Aim of the exercise: Across the entries below, count the lines in which the word "title" occurs. Reply with the count alone.

Recorded data:
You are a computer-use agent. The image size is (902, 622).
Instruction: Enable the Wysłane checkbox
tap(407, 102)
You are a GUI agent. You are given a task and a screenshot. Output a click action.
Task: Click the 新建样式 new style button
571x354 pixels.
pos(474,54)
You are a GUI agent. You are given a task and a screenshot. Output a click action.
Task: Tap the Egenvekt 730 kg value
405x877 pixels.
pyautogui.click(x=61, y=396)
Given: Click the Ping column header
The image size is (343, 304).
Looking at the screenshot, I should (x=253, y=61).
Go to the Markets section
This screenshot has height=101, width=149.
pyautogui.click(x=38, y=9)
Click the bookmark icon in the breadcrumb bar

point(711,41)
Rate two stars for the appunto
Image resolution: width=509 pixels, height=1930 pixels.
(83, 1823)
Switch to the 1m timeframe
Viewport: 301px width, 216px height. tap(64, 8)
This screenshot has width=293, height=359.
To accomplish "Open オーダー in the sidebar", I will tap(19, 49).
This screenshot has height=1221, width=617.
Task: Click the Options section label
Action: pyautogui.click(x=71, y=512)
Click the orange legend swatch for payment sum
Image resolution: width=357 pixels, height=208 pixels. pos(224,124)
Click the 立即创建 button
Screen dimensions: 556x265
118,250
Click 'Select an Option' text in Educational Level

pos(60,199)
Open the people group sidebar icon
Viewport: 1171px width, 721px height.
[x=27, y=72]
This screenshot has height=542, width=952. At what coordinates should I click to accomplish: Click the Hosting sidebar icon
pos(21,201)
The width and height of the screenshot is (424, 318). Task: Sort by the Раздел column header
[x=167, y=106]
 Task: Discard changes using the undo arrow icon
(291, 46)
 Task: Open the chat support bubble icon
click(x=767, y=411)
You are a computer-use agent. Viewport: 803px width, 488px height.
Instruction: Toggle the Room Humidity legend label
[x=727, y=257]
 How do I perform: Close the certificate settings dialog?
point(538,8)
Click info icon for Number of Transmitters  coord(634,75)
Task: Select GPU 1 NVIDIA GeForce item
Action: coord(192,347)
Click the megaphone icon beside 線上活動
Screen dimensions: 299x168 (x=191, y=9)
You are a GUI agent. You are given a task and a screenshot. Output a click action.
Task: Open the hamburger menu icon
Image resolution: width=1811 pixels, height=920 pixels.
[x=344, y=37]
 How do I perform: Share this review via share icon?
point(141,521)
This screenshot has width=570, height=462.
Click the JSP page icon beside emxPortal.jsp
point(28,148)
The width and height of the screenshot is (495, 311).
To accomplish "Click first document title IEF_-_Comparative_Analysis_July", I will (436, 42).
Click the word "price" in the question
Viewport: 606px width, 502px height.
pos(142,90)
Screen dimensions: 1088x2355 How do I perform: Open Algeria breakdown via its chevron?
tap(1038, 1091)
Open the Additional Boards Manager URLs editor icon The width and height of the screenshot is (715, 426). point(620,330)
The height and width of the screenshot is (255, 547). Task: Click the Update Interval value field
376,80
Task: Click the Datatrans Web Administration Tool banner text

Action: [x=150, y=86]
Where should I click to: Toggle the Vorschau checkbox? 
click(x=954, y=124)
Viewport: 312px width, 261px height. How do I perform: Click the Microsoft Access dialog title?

Answer for the task: 2